Die Regeln zum Rauchen in-Door sind Team und Gästen leicht zu vermitteln:

Nein! 

Gerade neuere Erscheinungsformen von E-Zigaretten verleiten Gäste dazu, es auch drinnen, größtenteils in der Kombination von “Voller Laden am Wochenende”, erhöhter Alkoholspiegel und heimlich, “wird schon keiner Merken”, zu versuchen.

Hier findet der klassische "drei Schritte Rausschmiss" Anwendung:

  1. Bemerken: Gast freundlich ansprechen und darauf hinweisen, dass Rauchen im Haus nicht gewünscht ist.
  2. Erneuter Verstoß: Gast ermahnen. Noch freundlich, aber direkter.
  3. Erneuter Versuch: Rechnung, freundlich und bestimmter Rausschmiss, bei gepöbel: Blacklist und Hinweis ans Team

Draußen hingegen ist das Regelwerk komplexer. Besser gesagt: Es gibt kein klaren Regel. Schlimmer noch: Willkür ist auch dabei. 

Vorab: Ich mag Raucher. Oder genauer formuliert, ich mag tolle, freundliche, interessante Menschen. Auf geschäftlicher Ebene: insbesondere solche, die sich entschieden haben, meine Bar zu besuchen. Und die Abhängigkeit von Nikotin sagt ja nichts darüber aus, was für ein Mensch das ist. Grundsätzlich mögen Barbetreiber Menschen, die legale Drogen konsumieren, sich der Versuchung hingeben und für einen Abend unvernünftig sind. 

Ich habe im 7cl-Business Newsletter schon einmal darüber geschrieben, dass das Business Konzept „Raucher Bar“, was in einigen Bundesländern noch umsetzbar ist, mittlerweile meiner Meinung nach ein schlechtes ist. An den letzten Plätzen, an denen jetzt noch “drinnen” geraucht werden darf, kommen zu viele nur noch wegen des Rauchens, und sie trinken dann etwas dazu. Für eine Bar ist es aber wichtig, dass die Gäste wegen der guten Drinks kommen, und dann nebenher auch noch rauchen können. 

Aber im Löwen sind wir seit Gründung 2007 “Nichtraucher Bar” - also Indoor. 

Vor der Tür “regulieren” wir wenig. Mich freut es im Sommer zu sehen, wenn die Gäste draußen sitzen und die Terrasse genießen. Und die Raucher da, dann auch sitzend, mit guten Drinks, ihrer zweiten Droge frönen können.  

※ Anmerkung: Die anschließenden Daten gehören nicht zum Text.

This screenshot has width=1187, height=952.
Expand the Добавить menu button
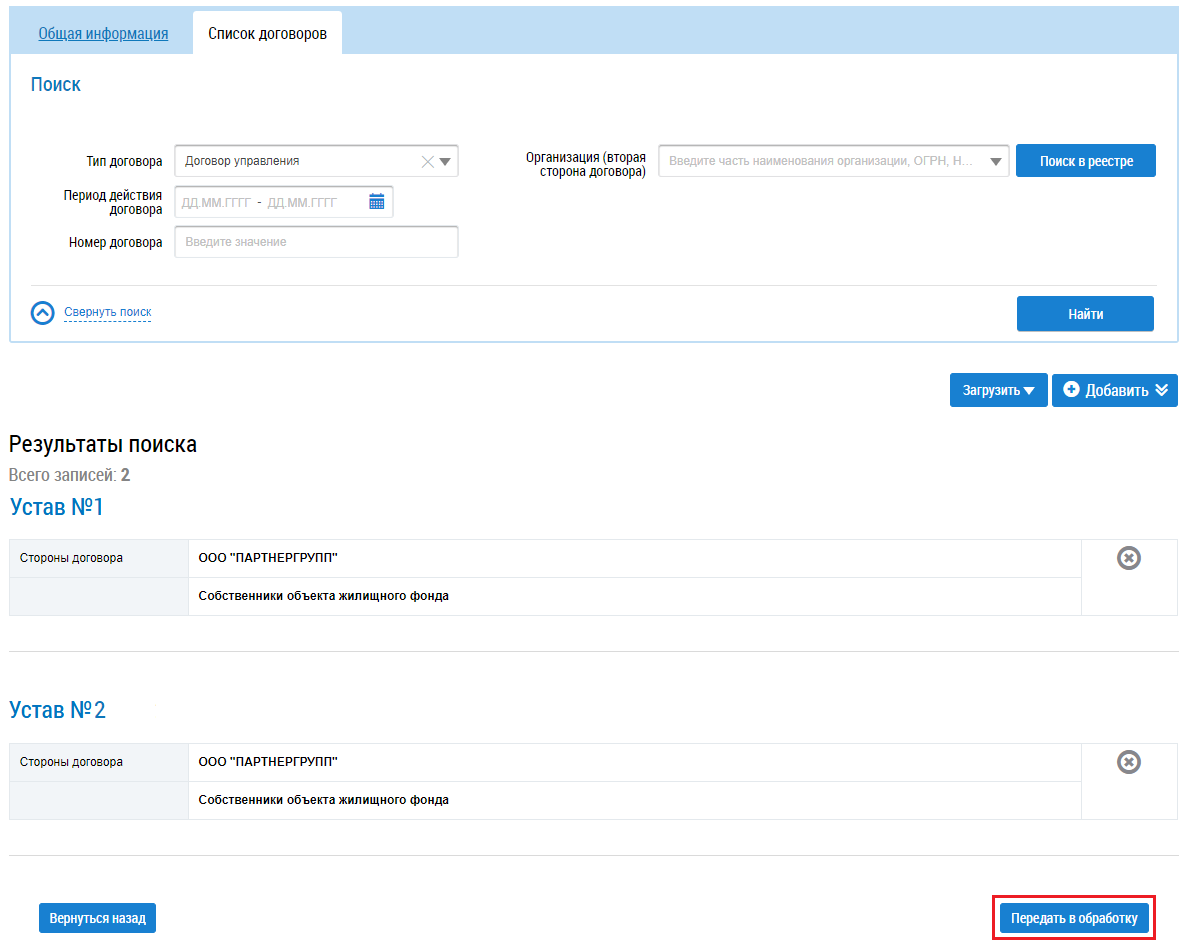click(1114, 391)
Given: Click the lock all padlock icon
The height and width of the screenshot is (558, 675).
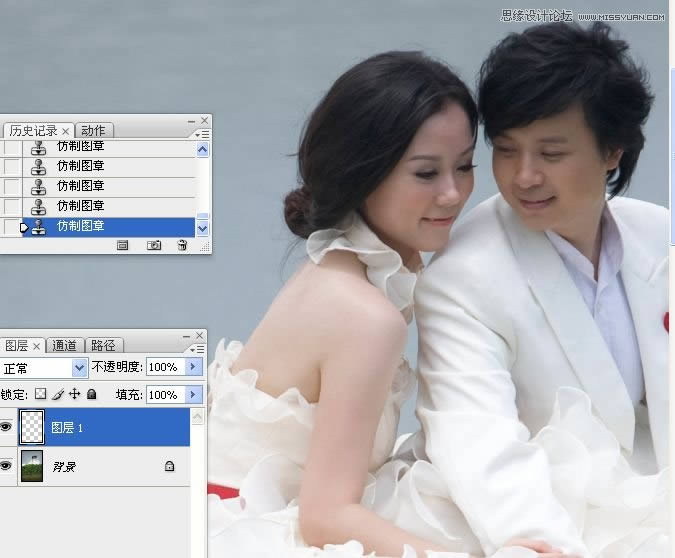Looking at the screenshot, I should click(91, 395).

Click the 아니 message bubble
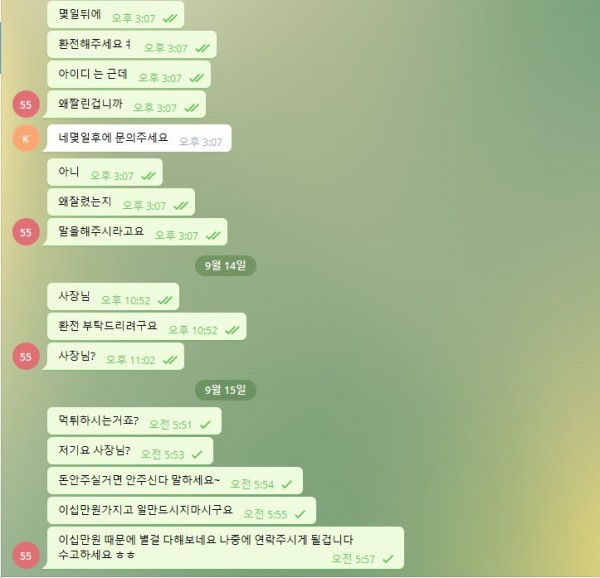click(105, 172)
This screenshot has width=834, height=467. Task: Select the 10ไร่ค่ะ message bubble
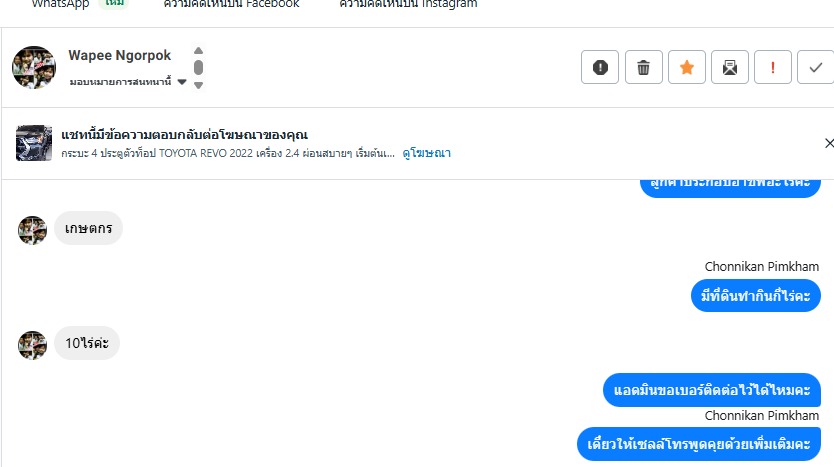click(x=87, y=343)
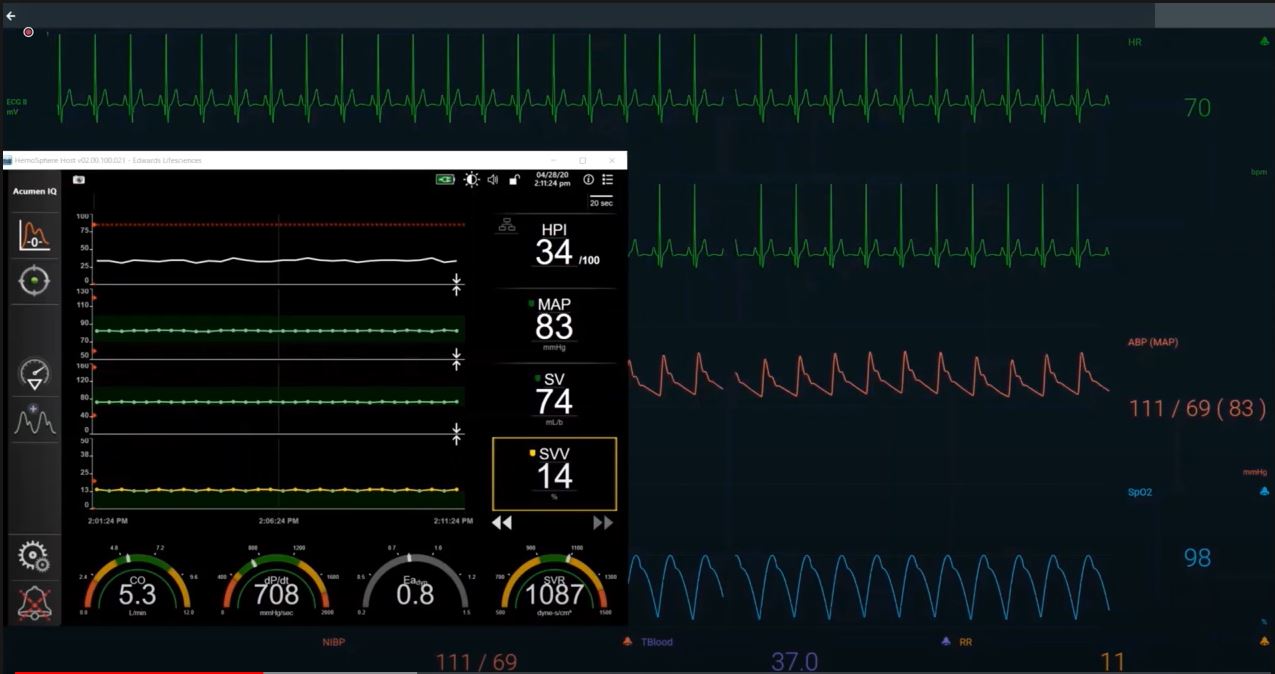Click the speedometer gauge sidebar icon
This screenshot has height=674, width=1275.
(35, 374)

Mein Eindruck ist, dass wieder mehr geraucht wird. Klassische Zigaretten und Zigarren. Viele jüngere Gäste rauchen wieder mehr klassische Zigaretten. Nahezu ausschließlich Männer, ich sage mal so ab 30, wieder mehr Zigarre. Einfach nur unwissenschaftliche Beobachtungen, ohne Meinung. Festgestellt bei einer Zielgruppe, die eine hochpreisige klassische Bar in der Hamburger Innenstadt besucht. 

Ich habe meine erste Bartender Stelle in einem privaten Zigarren-Club gestartet. Und selbst einige Jahre Zigarre, als auch Zigarette, geraucht. Wenn wir draußen auf der Terrasse bedienen, mag ich den Geruch von Zigarre. Viele Nichtraucher hassen das, fühlen sich oft gestört, empfinden den Rauch als übergriffig. 

Aber, und das freut mich, im Sommer sind alle etwas entspannter. Und jeder gönnt dem anderen auf der Terrasse.  So sitzen draußen die Zigarren Raucher neben dem Nichtraucher Tisch, und wenn es doch jemanden stört, versuchen wir zu moderieren, den Tisch aus der Windrichtung umzusetzen.

Cannabis Konsum ist bei uns unerwünscht, komische Aroma-Zigaretten, wenn es unerträglich nervt, werden angesprochen.

Aber dann gibt es auch so Momente, da sitzen vier charmante Gäste seit zwei Stunden auf der Terrasse, haben eine vorzügliche Zeit, zwei davon rauchen eine Zigarre. Daneben setzt sich ein Tisch mit vier Gästen, knallen ihre Rucksäcke irgendwo hin, und das Erste, was statt “Guten Abend” kommt, ist “Das mit dem Rauch nervt aber richtig”. Und du antwortest, obwohl du weißt, dass ein anderer Tisch gleich frei wird, und du sie umplatzieren könntest, “Pardon, lässt sich nicht ändern” und hoffst, dass sie aufstehen und gehen. Wir können nicht alle glücklich machen.

Und dann gibt es andere Tage, wo wir uns kümmern, umsetzen, und versuchen alle glücklich zu machen. 

Draußen gibt es bei uns keine zu Ende definierten Regeln. Draußen ist die Straße. Und das Gesetz der Straße sind keine Paragrafen. Jeden Glücklich zu machen, kann man nicht immer in Regeln fassen. 

Und so sitzen da im Sommer die “Raucher” und genießen unsere Terrasse. Es bereitet uns etwas zusätzliche Arbeit, Moderation und Vergnügen. Unsere Aufgabe ist es ja, Menschen eine gute Zeit zu bereiten. Während sie das Zellgift Alkohol genießen und sich berauschen. An ihrer Gesellschaft, am Leben und wahlweise noch an der zweiten Droge Nikotin.